Make WordPress Core

Opened 6 years ago

Last modified 5 months ago

#45830 new defect (bug)

wp_update_user does not use the pluggable wp_set_password to change a user password

Reported by: couling's profile couling Owned by:
Milestone: Awaiting Review Priority: normal
Severity: normal Version: 5.0.2
Component: Users Keywords: has-patch
Focuses: Cc:

Description

wp_update_user does not use the pluggable wp_set_password to change a user password and instead updates it directly in the DB.

This means that any plugin replacing wp_set_password will be incorrectly bypassed. It directly means the reset_password hook is skipped.

The comment at the start of wp_update_user should also be removed as it encourages bad behaviour:

 * It is possible to update a user's password by specifying the 'user_pass'
 * value in the $userdata parameter array.

I would suggest a simple code fix. Replace this:

    if ( ! empty( $userdata['user_pass'] ) && $userdata['user_pass'] !== $user_obj->user_pass ) {
        // If password is changing, hash it now
        $plaintext_pass = $userdata['user_pass'];
        $userdata['user_pass'] = wp_hash_password( $userdata['user_pass'] );

with this:

    if ( ! empty( $userdata['user_pass'] )) {
        wp_set_password($userdata['user_pass'], $ID);

Attachments (1)

45830.dif (525 bytes) - added by couling 6 years ago.

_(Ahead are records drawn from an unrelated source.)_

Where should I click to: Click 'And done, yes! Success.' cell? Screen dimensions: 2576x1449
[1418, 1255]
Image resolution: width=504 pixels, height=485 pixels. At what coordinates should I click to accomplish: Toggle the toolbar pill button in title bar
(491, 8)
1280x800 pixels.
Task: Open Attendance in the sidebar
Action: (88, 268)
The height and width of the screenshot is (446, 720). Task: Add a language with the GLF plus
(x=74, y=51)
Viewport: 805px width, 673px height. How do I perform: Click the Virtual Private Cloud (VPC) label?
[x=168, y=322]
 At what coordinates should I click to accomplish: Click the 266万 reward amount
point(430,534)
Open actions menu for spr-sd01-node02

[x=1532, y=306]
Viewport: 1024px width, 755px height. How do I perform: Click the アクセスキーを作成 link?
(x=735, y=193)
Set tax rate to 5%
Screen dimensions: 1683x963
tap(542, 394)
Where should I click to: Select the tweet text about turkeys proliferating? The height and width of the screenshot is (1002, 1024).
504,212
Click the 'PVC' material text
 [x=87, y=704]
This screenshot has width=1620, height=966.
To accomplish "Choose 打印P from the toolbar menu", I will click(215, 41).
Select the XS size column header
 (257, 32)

Download all attachments as: .zip

Change History (4)

@couling
6 years ago

#1 @couling
6 years ago

  • Keywords has-patch added

#2 @couling
6 years ago

Apologies, my testing sucked there. I'll attach a new file just as soon as I can remove the bug that introduced.

#3 @dd32
5 months ago

Similar to #41522 I somewhat consider this to be correct as-is, as the two functions are for different purposes, wp_set_password() is intended on being for the sync FROM another system to wp, not to sync it TO that system.

The naming, docs, and hooks could definately use some work though to make things more comparible between the two.

Note: See TracTickets for help on using tickets.